Although Ferdinand’s opens on Saturdays for special university events, its regular hours are 9:30 a.m. – 4:30 p.m. Monday through Friday.
Haugen said the limited hours are a part of “being a good neighbor” to businesses in downtown Pullman that sell ice cream and other desserts.
“There’s actually a state mandate that says entities that are part of the university aren’t supposed to compete with private businesses,” he said. “Part of that is limiting our hours, so people go downtown to get an ice cream cone at night or on the weekend instead of coming up here.”
Haugen said Cougar Gold cheese is another customer favorite. As the cheese ages, it becomes crumblier and forms tyrosine crystals, signifying a “good cheese,” he said.
“The adjunct culture that we put in Cougar Gold gives it a sweeter, nuttier flavor than what you get with cheddar, and it tends to keep it from getting bitter,” Haugen said. “Some people age Cougar Gold two or three or four or five years before they open the can, and it gets a stronger and stronger flavor as it gets older.”
During the production process, the cheese is pumped onto a finishing table, where two lines of cheese are left on either side of it after the whey is drained, Haugen said.
Haugen said the creamery is unique compared to larger companies like Tillamook because around 40 of its students complete the cheddaring process by hand.
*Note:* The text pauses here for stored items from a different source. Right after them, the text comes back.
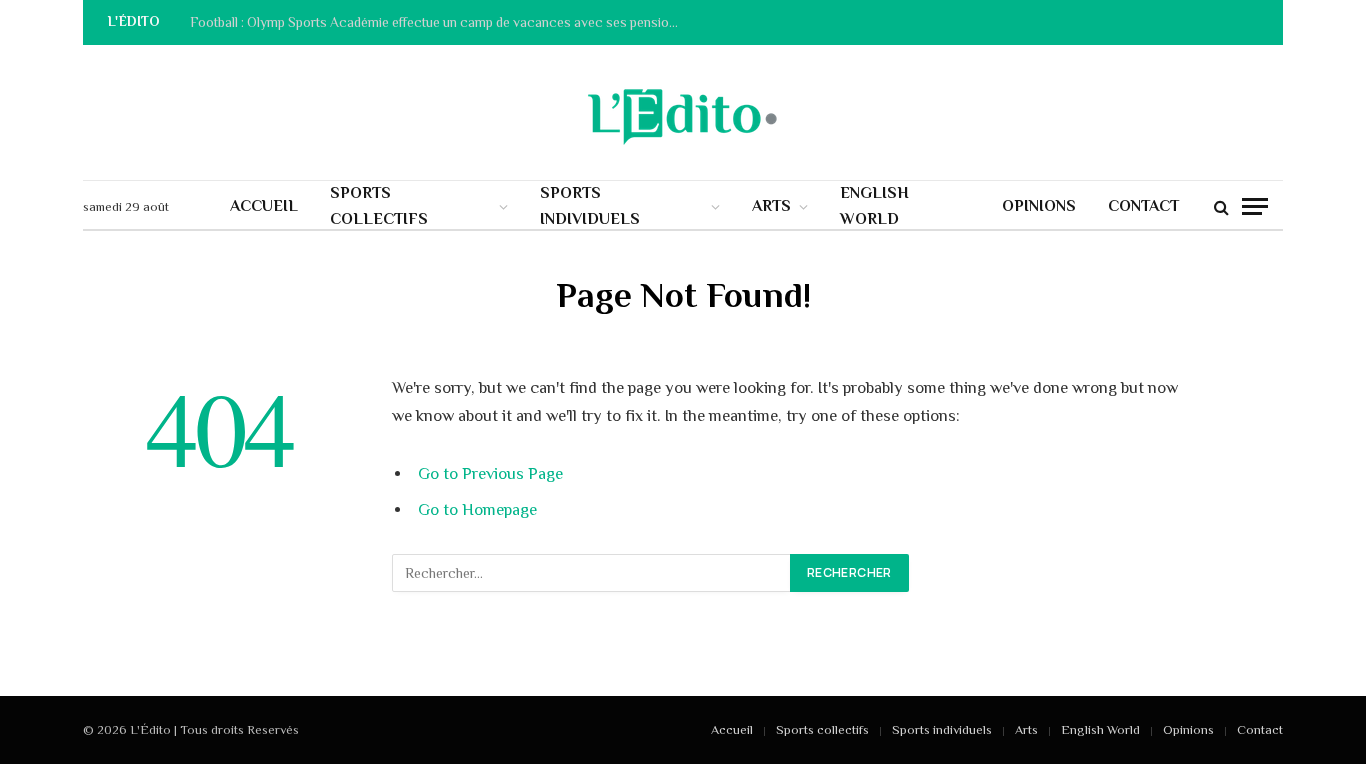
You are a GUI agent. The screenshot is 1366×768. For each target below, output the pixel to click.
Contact (1143, 206)
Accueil (264, 206)
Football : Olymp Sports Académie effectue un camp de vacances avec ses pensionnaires (440, 22)
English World (874, 206)
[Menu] (1255, 206)
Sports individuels (590, 206)
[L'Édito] (683, 113)
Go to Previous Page (490, 473)
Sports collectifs (379, 206)
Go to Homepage (477, 509)
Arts (771, 206)
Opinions (1039, 206)
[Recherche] (1221, 206)
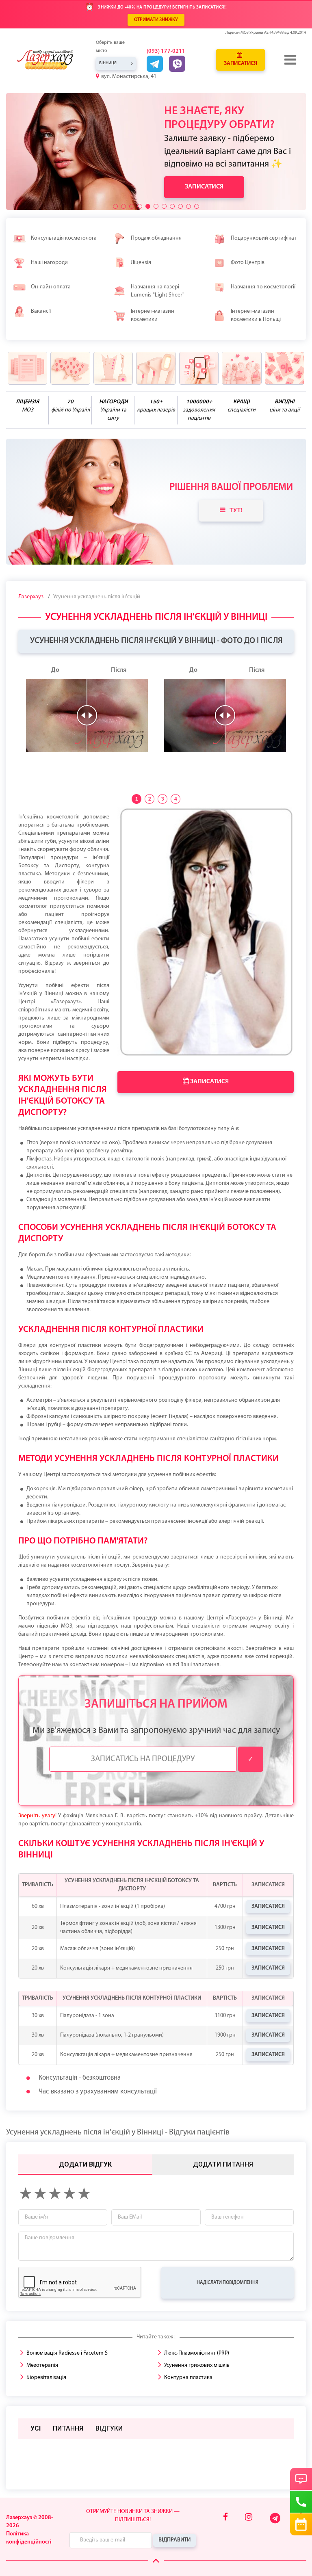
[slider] (87, 715)
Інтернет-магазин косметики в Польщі (256, 315)
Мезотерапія (42, 2365)
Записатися (240, 64)
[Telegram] (276, 2522)
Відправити (174, 2540)
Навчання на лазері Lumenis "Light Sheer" (157, 291)
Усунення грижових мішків (197, 2365)
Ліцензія (141, 263)
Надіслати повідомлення (227, 2282)
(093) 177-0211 (166, 51)
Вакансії (41, 311)
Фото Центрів (247, 263)
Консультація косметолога (64, 238)
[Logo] (51, 60)
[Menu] (290, 60)
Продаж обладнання (156, 238)
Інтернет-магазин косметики (152, 315)
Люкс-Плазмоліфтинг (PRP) (196, 2353)
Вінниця (108, 63)
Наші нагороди (49, 263)
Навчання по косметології (263, 287)
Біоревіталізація (46, 2378)
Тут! (236, 510)
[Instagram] (248, 2518)
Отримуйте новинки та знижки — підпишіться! (133, 2516)
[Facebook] (225, 2518)
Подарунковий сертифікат (264, 238)
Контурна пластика (188, 2378)
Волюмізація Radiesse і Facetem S (67, 2353)
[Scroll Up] (156, 2561)
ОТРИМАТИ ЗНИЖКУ (156, 19)
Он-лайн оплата (51, 287)
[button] (115, 206)
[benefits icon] (27, 368)
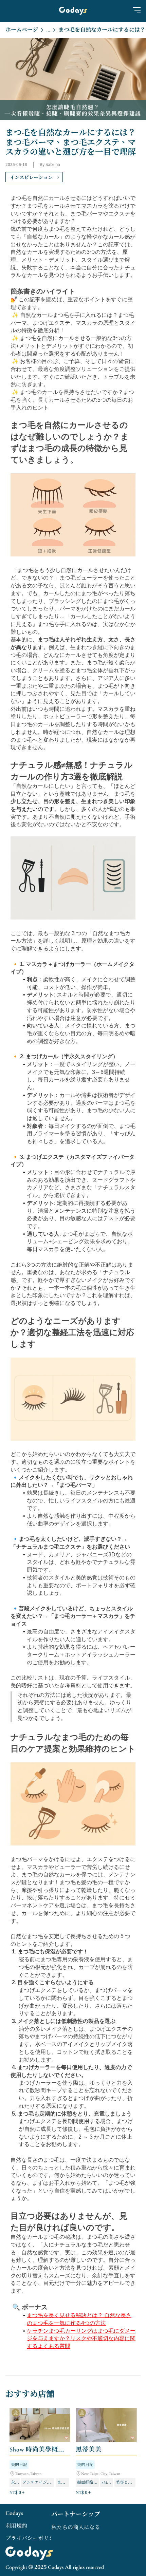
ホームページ (21, 29)
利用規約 (16, 2526)
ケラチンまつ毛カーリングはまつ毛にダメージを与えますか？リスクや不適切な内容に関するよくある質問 (81, 2338)
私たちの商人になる (75, 2527)
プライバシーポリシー (32, 2538)
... (48, 30)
They slice the cheese into loaves and flip them every 15 minutes for half an hour. The cheese is salted, pressed in cylinder hoops, wrapped in a cheesecloth and left overnight in a hoop before it is later sealed in the creamery cans, Haugen said.
During his junior year of college, Haugen began working at Ferdinand’s in Troy Hall before the creamery was relocated to the Food Quality Building in 1992. His sisters, brother and brothers-in-law all worked at the creamery in college as well.
He said it has been “quite the experience” watching the creamery’s operations grow since then. Ferdinand’s is considering increasing cheese production to two batches of cheese per day to supplement the 50,000 packages of cheese shipped nationwide each year.
Bartelheimer said the creamery’s canned cheese and its appearance on the Rachael Ray Show last year make Ferdinand’s memorable. He said even the dairy experts who annually review the CUDS herd have opinions on the creamery’s products.
“As one of the CUDS reviewers put it, ‘Ferdinand’s isn’t controversial, but the football is,’” he said.